任务说明 1>
在关于 SEKAI 2025 Discrepancy 的原文中,作者说本文首发于哪个社区?
任务说明 2>
原文代码里,在最外层用 def 定义的函数有哪些?请列出全部函数名。
任务说明 3>
请逐字照抄原文,从“Wrapper function for Python's”开始,一直抄到“SafePyUnpickler(BytesIO(data)).load()”为止。

SEKAI 2025 Discrepancy
本文首发于先知社区(为了赚点积分(
探究python中pickle,_pickle和pickletools的解析差异问题
前言
来看SEKAI 2025的Discrepancy
### IMPORTS ###
from pickle import _Unpickler as py_unpickler
from _pickle import Unpickler as c_unpickler
from pickletools import dis
from io import BytesIO
DEBUG = False
### HELPER FUNCTIONS ###
def py_pickle_wrapper(data: bytes) -> bool:
"""
Wrapper function for Python's pickle.loads.
"""
class SafePyUnpickler(py_unpickler):
def find_class(self, module_name: str, global_name: str):
print("no no no")
exit(1)
try:
SafePyUnpickler(BytesIO(data)).load()
return True
except Exception:
if DEBUG:
print("Failed SafePyUnpickler")
return False
def c_pickle_wrapper(data: bytes) -> bool:
"""
Wrapper function for C's pickle.loads.
"""
class SafeCUnpickler(c_unpickler):
def find_class(self, module_name: str, global_name: str):
print("no no no")
exit(1)
try:
SafeCUnpickler(BytesIO(data)).load()
return True
except Exception:
if DEBUG:
print("Failed SafeCUnpickler")
return False
def pickletools_wrapper(data: bytes) -> bool:
"""
Wrapper function for pickletools.genops.
"""
try:
dis(data)
return True
except Exception:
if DEBUG:
print("Failed genops")
return False
def get_input() -> bytes:
inp = input("Pickle bytes in hexadecimal format: ")
if inp.startswith("0x"):
inp = inp[2:]
b = bytes.fromhex(inp)[:8]
return b
### MAIN ###
if __name__ == "__main__":
# Check 1
print("Check 1")
b1 = get_input()
if py_pickle_wrapper(b1) and c_pickle_wrapper(b1) and not pickletools_wrapper(b1):
print("Passed check 1")

所给记录>
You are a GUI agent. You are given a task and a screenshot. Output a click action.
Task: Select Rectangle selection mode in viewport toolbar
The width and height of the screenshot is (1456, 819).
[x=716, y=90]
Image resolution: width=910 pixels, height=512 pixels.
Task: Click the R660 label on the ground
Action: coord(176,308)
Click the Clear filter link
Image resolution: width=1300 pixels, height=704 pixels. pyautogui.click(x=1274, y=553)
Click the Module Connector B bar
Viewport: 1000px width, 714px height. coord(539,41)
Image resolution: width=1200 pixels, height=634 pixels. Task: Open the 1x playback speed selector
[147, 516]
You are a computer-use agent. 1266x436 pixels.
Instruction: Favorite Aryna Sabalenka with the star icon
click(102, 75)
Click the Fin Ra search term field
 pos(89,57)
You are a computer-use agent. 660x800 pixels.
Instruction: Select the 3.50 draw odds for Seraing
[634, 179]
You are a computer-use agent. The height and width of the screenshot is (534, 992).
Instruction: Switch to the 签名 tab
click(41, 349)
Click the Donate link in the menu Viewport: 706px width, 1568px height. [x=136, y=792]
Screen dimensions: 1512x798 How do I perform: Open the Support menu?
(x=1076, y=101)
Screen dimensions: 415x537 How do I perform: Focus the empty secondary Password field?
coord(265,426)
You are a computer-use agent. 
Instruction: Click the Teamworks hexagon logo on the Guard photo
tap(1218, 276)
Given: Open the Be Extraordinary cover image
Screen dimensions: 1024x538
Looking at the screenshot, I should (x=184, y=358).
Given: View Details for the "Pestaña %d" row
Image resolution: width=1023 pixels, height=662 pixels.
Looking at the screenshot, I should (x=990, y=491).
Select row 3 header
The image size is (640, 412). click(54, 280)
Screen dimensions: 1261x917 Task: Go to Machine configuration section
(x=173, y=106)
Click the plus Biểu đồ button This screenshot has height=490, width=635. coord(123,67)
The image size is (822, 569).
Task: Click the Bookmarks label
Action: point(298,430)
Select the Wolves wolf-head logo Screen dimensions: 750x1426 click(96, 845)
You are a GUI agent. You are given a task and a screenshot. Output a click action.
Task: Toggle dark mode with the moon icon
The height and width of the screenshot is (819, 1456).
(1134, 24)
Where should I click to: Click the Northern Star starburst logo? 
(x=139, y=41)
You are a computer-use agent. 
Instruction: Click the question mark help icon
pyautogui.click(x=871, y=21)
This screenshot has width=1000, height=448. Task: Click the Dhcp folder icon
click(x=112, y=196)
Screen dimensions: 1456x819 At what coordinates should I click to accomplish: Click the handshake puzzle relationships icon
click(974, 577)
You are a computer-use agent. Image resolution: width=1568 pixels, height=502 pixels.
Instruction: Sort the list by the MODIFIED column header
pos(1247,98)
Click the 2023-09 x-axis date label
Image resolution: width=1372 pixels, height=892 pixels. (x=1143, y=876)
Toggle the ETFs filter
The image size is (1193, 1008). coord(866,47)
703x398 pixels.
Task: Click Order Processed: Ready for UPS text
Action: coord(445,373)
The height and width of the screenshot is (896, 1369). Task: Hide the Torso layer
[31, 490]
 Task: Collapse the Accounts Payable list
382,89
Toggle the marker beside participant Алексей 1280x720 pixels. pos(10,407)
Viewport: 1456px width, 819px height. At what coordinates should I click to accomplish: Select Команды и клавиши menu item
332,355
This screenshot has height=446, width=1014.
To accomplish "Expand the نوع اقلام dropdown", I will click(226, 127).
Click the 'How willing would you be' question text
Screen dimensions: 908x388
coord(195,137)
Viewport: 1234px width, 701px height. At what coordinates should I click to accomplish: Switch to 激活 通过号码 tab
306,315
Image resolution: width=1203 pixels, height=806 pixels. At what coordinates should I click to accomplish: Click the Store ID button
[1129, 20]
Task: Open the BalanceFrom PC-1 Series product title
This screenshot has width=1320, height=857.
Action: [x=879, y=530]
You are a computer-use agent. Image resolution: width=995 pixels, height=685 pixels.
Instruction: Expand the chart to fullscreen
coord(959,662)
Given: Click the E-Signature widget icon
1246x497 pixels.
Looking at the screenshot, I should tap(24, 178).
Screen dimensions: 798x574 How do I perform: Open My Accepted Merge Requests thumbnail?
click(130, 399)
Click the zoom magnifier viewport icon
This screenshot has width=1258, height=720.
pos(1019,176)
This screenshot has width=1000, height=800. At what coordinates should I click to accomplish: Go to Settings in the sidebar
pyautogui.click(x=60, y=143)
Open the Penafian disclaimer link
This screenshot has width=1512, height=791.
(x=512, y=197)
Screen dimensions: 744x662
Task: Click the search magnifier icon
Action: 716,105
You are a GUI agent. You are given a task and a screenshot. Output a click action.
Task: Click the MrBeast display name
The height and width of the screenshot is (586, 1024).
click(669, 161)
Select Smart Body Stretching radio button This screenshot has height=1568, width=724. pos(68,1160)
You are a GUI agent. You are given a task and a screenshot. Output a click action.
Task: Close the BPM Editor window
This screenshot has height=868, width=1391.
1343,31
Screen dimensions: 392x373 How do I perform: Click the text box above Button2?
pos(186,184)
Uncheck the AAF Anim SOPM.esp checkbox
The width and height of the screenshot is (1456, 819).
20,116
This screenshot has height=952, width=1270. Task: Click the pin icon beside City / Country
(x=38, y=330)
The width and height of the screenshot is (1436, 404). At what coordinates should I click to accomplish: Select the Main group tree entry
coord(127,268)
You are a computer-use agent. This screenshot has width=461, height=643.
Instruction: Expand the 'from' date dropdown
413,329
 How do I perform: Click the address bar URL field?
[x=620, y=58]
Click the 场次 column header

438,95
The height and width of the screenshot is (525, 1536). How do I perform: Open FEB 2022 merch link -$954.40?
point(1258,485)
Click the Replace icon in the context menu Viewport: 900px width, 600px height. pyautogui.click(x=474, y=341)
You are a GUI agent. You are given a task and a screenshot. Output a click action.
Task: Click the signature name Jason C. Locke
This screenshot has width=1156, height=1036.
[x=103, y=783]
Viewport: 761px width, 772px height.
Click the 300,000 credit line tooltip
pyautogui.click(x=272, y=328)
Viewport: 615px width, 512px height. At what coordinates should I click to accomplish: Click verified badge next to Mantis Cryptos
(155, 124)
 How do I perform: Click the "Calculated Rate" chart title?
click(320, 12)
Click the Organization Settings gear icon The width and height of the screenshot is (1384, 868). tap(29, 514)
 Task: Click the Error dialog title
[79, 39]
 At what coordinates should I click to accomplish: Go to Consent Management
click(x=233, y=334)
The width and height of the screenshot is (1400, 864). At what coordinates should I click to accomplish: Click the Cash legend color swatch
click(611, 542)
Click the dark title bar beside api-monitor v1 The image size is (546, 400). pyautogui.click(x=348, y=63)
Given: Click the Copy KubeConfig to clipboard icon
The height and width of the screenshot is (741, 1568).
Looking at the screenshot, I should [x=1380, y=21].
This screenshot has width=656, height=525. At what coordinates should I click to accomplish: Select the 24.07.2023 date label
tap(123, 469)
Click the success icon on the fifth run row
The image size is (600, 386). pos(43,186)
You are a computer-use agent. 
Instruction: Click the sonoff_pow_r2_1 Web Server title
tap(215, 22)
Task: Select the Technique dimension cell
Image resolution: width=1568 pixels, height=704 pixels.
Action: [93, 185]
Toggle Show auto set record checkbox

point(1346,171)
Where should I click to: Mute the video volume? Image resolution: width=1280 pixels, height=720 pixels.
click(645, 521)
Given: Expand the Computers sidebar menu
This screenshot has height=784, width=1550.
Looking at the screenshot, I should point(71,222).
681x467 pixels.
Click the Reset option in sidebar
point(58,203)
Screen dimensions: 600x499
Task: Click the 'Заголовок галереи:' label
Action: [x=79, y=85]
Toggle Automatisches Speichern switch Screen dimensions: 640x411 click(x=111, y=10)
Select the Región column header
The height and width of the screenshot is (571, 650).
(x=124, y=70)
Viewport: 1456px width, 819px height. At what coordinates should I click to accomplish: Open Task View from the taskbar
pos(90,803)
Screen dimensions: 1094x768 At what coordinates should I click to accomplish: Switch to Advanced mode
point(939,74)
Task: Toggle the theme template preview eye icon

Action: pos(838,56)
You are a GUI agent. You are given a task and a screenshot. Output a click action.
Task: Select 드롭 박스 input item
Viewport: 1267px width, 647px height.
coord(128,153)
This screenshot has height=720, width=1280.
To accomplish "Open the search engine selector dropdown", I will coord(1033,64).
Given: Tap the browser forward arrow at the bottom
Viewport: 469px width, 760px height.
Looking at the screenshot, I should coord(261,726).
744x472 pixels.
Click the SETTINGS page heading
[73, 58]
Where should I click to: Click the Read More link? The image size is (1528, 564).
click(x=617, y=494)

参考答案 1>
先知社区。

参考答案 2>
py_pickle_wrapper、c_pickle_wrapper、pickletools_wrapper、get_input

参考答案 3>
Wrapper function for Python's pickle.loads.
"""
class SafePyUnpickler(py_unpickler):
def find_class(self, module_name: str, global_name: str):
print("no no no")
exit(1)
try:
SafePyUnpickler(BytesIO(data)).load()